### LISTE DER EINTRÄGE
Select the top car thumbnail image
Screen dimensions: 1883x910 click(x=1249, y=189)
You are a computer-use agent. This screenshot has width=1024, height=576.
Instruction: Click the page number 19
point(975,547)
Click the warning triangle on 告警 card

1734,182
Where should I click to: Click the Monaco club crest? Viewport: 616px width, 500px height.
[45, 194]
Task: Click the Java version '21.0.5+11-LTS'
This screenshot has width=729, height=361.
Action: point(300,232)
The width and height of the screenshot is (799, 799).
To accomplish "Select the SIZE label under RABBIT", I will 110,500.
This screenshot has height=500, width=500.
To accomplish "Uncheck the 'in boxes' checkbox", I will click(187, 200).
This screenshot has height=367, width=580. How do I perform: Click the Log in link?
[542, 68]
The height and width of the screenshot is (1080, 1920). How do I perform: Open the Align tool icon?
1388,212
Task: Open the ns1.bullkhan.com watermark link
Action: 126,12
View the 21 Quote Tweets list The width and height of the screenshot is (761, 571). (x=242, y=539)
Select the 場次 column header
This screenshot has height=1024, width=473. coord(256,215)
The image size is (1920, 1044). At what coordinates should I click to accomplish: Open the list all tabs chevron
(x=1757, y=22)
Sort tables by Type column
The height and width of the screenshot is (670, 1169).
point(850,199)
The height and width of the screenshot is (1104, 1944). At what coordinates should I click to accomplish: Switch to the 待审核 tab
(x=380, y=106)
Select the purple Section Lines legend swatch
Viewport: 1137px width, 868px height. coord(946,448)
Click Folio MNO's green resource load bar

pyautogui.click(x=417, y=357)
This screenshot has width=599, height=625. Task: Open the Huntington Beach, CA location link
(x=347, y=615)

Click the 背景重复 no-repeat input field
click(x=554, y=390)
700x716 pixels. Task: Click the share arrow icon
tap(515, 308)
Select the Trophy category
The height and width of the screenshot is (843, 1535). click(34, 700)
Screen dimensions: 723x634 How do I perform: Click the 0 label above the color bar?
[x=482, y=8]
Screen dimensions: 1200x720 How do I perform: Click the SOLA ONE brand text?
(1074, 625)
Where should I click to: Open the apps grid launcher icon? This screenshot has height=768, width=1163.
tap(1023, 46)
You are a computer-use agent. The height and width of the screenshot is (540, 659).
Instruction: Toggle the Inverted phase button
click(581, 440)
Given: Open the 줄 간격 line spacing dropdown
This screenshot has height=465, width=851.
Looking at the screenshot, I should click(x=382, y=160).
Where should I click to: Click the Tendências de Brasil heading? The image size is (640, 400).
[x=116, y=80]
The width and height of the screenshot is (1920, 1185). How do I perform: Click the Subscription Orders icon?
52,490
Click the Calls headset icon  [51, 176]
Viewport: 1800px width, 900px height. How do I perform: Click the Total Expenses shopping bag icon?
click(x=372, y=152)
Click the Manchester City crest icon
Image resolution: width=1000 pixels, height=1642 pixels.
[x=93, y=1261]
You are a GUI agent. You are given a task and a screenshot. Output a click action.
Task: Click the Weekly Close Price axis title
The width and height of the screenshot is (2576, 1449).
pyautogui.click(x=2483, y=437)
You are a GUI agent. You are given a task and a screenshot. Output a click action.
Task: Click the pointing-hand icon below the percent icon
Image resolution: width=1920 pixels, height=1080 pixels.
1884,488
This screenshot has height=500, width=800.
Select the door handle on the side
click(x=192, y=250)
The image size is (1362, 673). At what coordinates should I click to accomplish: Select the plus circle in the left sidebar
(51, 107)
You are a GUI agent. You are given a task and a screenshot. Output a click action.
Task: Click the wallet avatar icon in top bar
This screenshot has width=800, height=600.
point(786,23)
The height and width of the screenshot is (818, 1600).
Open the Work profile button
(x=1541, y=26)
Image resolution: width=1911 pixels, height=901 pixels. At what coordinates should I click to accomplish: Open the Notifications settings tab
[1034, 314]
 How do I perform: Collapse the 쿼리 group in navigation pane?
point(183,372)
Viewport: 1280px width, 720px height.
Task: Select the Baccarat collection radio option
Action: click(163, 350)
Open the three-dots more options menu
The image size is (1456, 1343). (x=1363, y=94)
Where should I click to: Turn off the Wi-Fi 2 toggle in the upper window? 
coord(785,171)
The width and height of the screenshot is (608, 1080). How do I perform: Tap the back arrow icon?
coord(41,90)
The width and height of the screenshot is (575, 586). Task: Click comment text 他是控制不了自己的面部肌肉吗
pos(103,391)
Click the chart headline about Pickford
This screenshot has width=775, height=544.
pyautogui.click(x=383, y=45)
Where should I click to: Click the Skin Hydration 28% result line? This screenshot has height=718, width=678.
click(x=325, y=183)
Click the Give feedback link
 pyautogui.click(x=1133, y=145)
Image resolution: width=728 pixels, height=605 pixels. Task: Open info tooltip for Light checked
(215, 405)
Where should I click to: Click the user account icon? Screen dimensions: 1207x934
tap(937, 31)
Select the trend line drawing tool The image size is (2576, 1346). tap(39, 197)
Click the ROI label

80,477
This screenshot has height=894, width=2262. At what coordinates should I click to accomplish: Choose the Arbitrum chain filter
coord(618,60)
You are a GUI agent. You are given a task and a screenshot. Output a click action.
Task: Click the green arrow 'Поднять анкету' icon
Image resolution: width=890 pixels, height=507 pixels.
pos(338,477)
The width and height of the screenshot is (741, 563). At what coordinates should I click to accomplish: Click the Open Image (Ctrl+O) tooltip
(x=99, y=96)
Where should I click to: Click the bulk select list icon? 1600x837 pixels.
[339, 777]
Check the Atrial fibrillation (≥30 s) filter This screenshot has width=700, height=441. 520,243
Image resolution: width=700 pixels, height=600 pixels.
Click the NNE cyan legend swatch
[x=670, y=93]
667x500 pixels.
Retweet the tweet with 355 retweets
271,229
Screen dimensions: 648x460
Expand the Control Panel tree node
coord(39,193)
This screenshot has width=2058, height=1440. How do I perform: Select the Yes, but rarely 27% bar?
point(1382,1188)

### ZIEL DER ÜBUNG
Wandle die Einträge in eine Markdown-Tabelle mit den Spalten „Nr.“ und „Zeile“ um, wobei Leerzeilen entfallen. Beginne bei der ersten Zeile der Einträge und höre nach der Zeile mit „This screenshot has height=1024, width=473.“ auf.

### VOLLSTÄNDIGE AUSGABE
| Nr. | Zeile |
|---|---|
| 1 | Select the top car thumbnail image |
| 2 | Screen dimensions: 1883x910 click(x=1249, y=189) |
| 3 | You are a computer-use agent. This screenshot has width=1024, height=576. |
| 4 | Instruction: Click the page number 19 |
| 5 | point(975,547) |
| 6 | Click the warning triangle on 告警 card |
| 7 | 1734,182 |
| 8 | Where should I click to: Click the Monaco club crest? Viewport: 616px width, 500px height. |
| 9 | [45, 194] |
| 10 | Task: Click the Java version '21.0.5+11-LTS' |
| 11 | This screenshot has width=729, height=361. |
| 12 | Action: point(300,232) |
| 13 | The width and height of the screenshot is (799, 799). |
| 14 | To accomplish "Select the SIZE label under RABBIT", I will 110,500. |
| 15 | This screenshot has height=500, width=500. |
| 16 | To accomplish "Uncheck the 'in boxes' checkbox", I will click(187, 200). |
| 17 | This screenshot has height=367, width=580. How do I perform: Click the Log in link? |
| 18 | [542, 68] |
| 19 | The height and width of the screenshot is (1080, 1920). How do I perform: Open the Align tool icon? |
| 20 | 1388,212 |
| 21 | Task: Open the ns1.bullkhan.com watermark link |
| 22 | Action: 126,12 |
| 23 | View the 21 Quote Tweets list The width and height of the screenshot is (761, 571). (x=242, y=539) |
| 24 | Select the 場次 column header |
| 25 | This screenshot has height=1024, width=473. coord(256,215) |